I bought a tach to check the rpm and I have adjust the low speed nut on the variable drive pulley to 42 RPMs and then adjusted the push rod until I get 230 RPMs. This is great however the dial does not match up to the RPMs. When I set the dial to 42 RPS at the slow speed it tops out about 210 RPM on the dial. 
Am I missing something? The only thing I can think of is that the cam is wrong and ramping up too fast and pushing the rod too far too soon. But I can’t imaging anyone changing the cam, but who knows.

Thanks for any help.


----------



## Iron-Iceberg (Jan 12, 2019)

Well I guess no one here has dealt with this problem before, or maybe it just doesn’t matter. The dial seems to be just a pretty rough estimate of speed anyway. Sense I only have the high speed due to the motor change. I’m thinking I might just make sticker with new graduations to match the speeds and call it a day. Anyone see a problem with this?


----------



## Nogoingback (Jan 12, 2019)

I don't have a Clausing so I have no clue on that drive, but is it possible the speed of the new motor is different than
the OEM motor?  Is the difference between actual speed and dial speed consistent across the speed range of the 
machine?


----------



## Dhector (Jan 12, 2019)

I've got a 6913 with a similar variable but it was disconnected before I got it so I never used it. I do have the old parts still. I could look at them and photo them if you think it might help you in any way. Just let me know. Not sure if they are the same either, but they LOOK similar.


----------



## francist (Jan 12, 2019)

It would be interesting to hear from some any other guys out there who own the same lathe if their speed ranges correspond closely to the dial increments or not.

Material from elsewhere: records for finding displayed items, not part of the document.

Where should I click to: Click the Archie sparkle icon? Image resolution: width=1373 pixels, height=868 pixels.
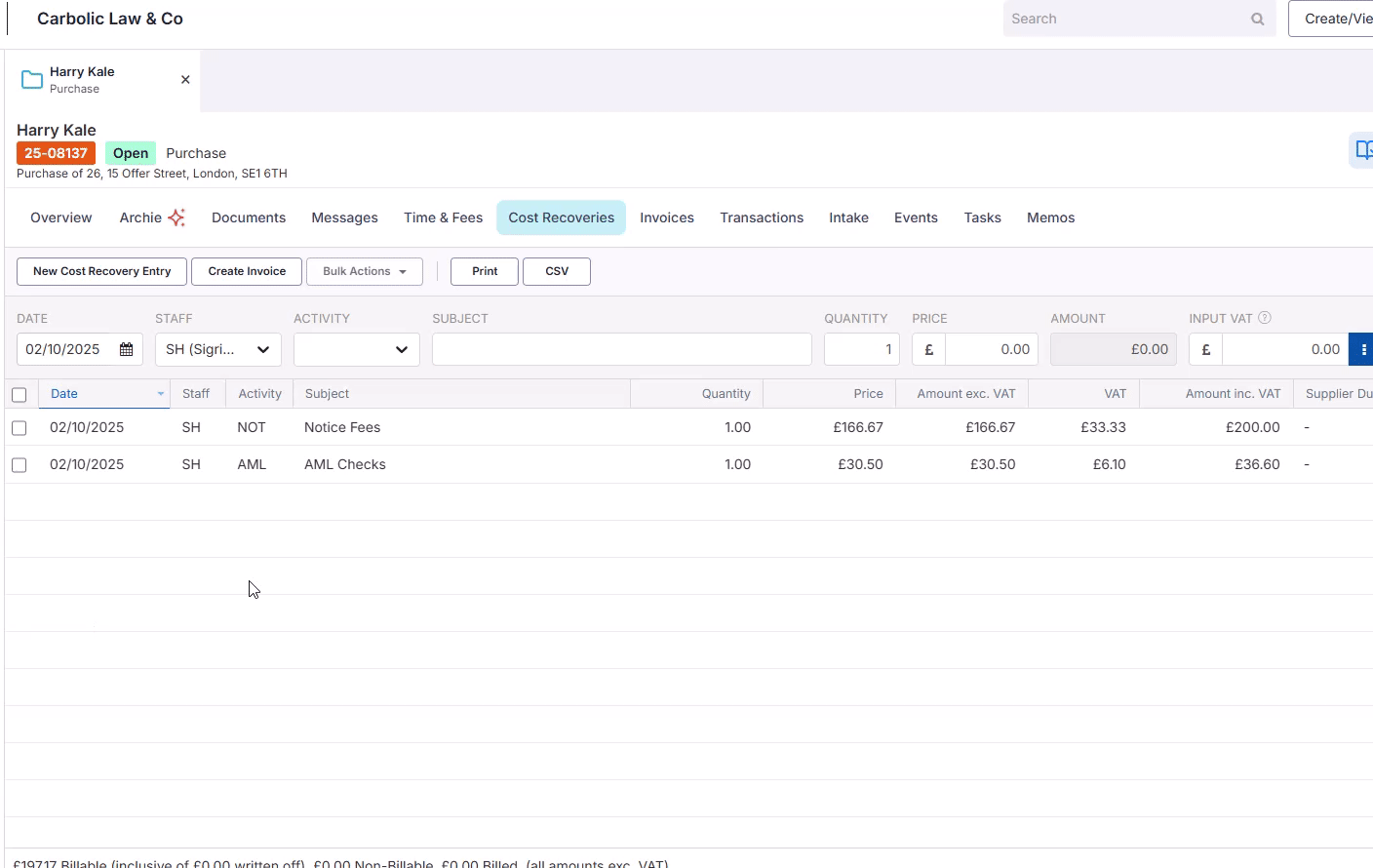coord(177,217)
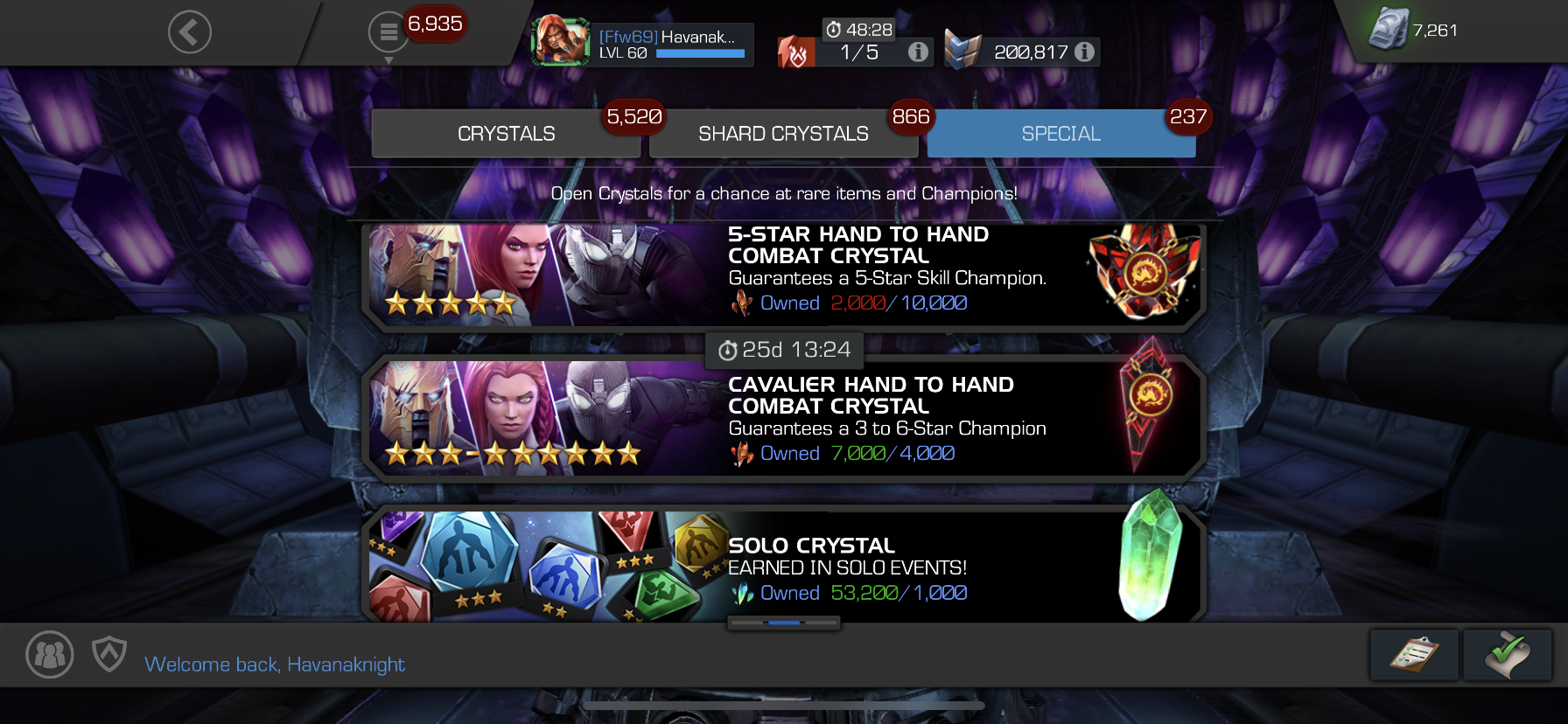Show energy info via the 1/5 info icon

click(x=918, y=52)
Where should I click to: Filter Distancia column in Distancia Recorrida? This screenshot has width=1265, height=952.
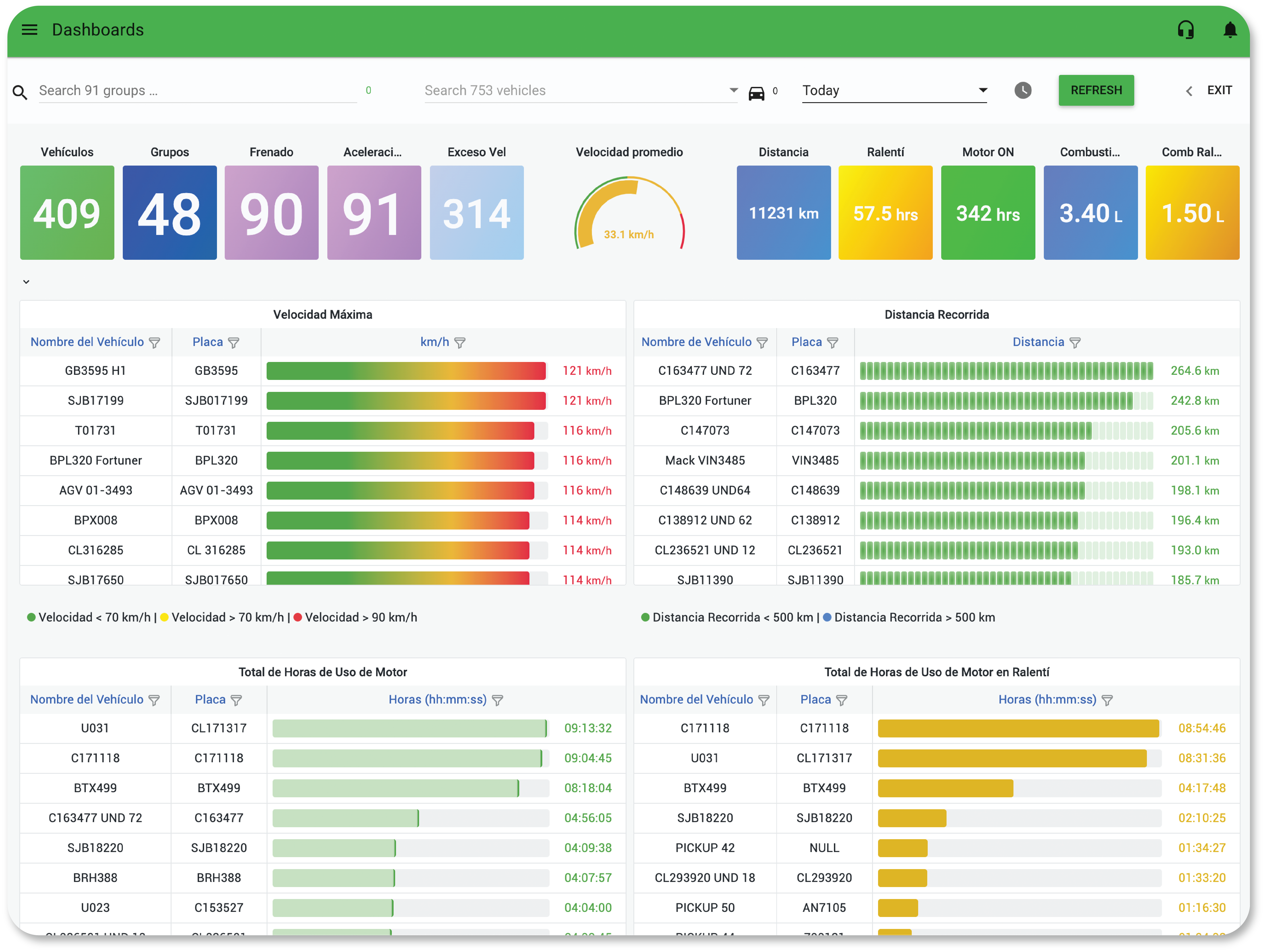[1075, 343]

I have two variable speed drive systems here, one on my power hacksaw and one on my shaper. And in my experience with these things, the transition between the low-high limits is not necessarily a straight line. I suspect mathematically it should be, but when push comes to shove there are nuances and tipping points in the physical system that causes some slight inconsistencies in the transition.

The lathe in question though is not a mickey-mouse machine, and I figure a good deal of engineering went into making things right. When I look at the speed range and the increment spacing on the dial, it would seem to me that there should be tighter accuracy. I mean, we're not talking about 20 rpm on a 42-2300 range, we're talking 20 rpm on a 42-230 range.

Back to my experiences with less than linear transition, if some of those might be inherent to design (as opposed to being induced by wear) an ideal way to compensate would be through the lobe shape on a cam. Right now the OP has set the low speed limit of 42 and notes the discrepancy at the high end of the range. Are the results consistent if the cam/pusher are set up to achieve a correct top end speed of 230, does the low end then suffer by the same amount? Where I'm going is does the lobe shape on the cam maybe compensate on one end more than the other?

The other thing I know can be a little tricky is getting the belt tension right to produce the desired range. It can be a bit of back forth to set the limits on the variable drive, check the range, tweak the tension, reset the limits, check again, etc. At least that has been my experience with the two I've played with. Is it the correct belt both in profile and size to match the variable drive pulley?

I really like variable drives, they're cool to run. But they can be fiddly to get set up and even harder once a few of pieces start to get changed. Good luck with it. Oh yeah, and I don't like the looks of the set screw bearing on the cam either. That seems less than ideal, but it may have been a factory compromise at one time. Again it would be nice to hear from someone else who has the same machine.

-frank


----------



## Iron-Iceberg (Jan 13, 2019)

I believe the original motor to be 1800/900 RPM from a sales brochure I found. The motor in there now has a data plate that reads 1735 RPM so it’s pretty close. If anything I think would need more travel on the Variable Drive to make up the 65 more RPM. Not less travel.

Dhector if you had a picture of the push rod and the master cylinder that might show me if this is the right part. Thanks.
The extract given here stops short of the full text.